I did it because, even though being “disruptive” is against my nature, I felt that sitting there and saying nothing, or leaving quietly, would have been against my values as a person and as a woman. I don’t sit there while someone tells me how I should feel about something as profound and damaging as rape.

After I called out to him, Tosh paused for a moment. Then, he says, “Wouldn’t it be funny if that girl got raped by like, 5 guys right now? Like right now? What if a bunch of guys just raped her…”

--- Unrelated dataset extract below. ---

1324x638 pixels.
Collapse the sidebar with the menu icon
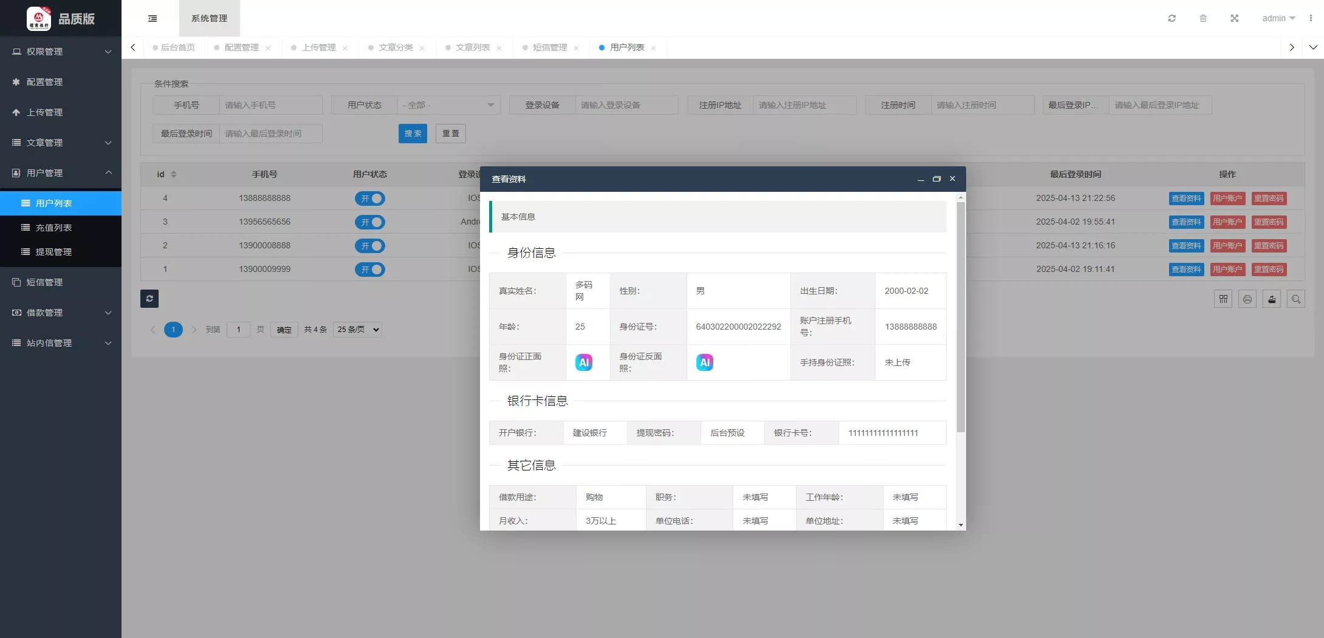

Now, I don’t know what jokes Tosh was telling specifically, but judging by, say, this routine, where the joke is that his sister gets raped after he replaces her pepper spray with silly string and her reaction is that he pulled a good one, I’d imagine it wasn’t particularly thoughtful or analytical:

Ditto with this “Acme Rape Trap” routine:

Heckling is, of course, a legitimate part of something that does happen during* comedy performances (though more so in clubs like the Laugh Factory than in a major auditorium), and heckling someone on the substance of their jokes is obviously a notch politer than simply telling someone that they’re terrible, or unfunny, or unattractive, or to get lost. A good comedian is an alchemist who can turn heckling into a transformative extended riff. Here it sounds like Tosh just doubled down on the same points he was making rather than actually responding, or providing an example of a rape joke that his heckler might find funny, undermining her objection. As I’ve written before, I think there is a case to be made that rape jokes that make fun of perpetrators can be very funny. Tosh didn’t go there, though. He just took the quickest route to run his heckler out of the club, and in using an image of her getting raped to mock and intimidate her, kind of made her point instead of his own. If rape was just hilarious and uproarious and trivial, it wouldn’t be a very effective rhetorical or literal weapon. Tosh isn’t just failing at civility here. He’s being a bad comedian.

*Thanks to the comedians who pointed out that heckling is less common than it’s sometimes portrayed to be. I regret the mischaracterization. The point I wanted to make is that is that the writers’ remarks weren’t entirely bizarre and a professional should have been prepared to respond to them.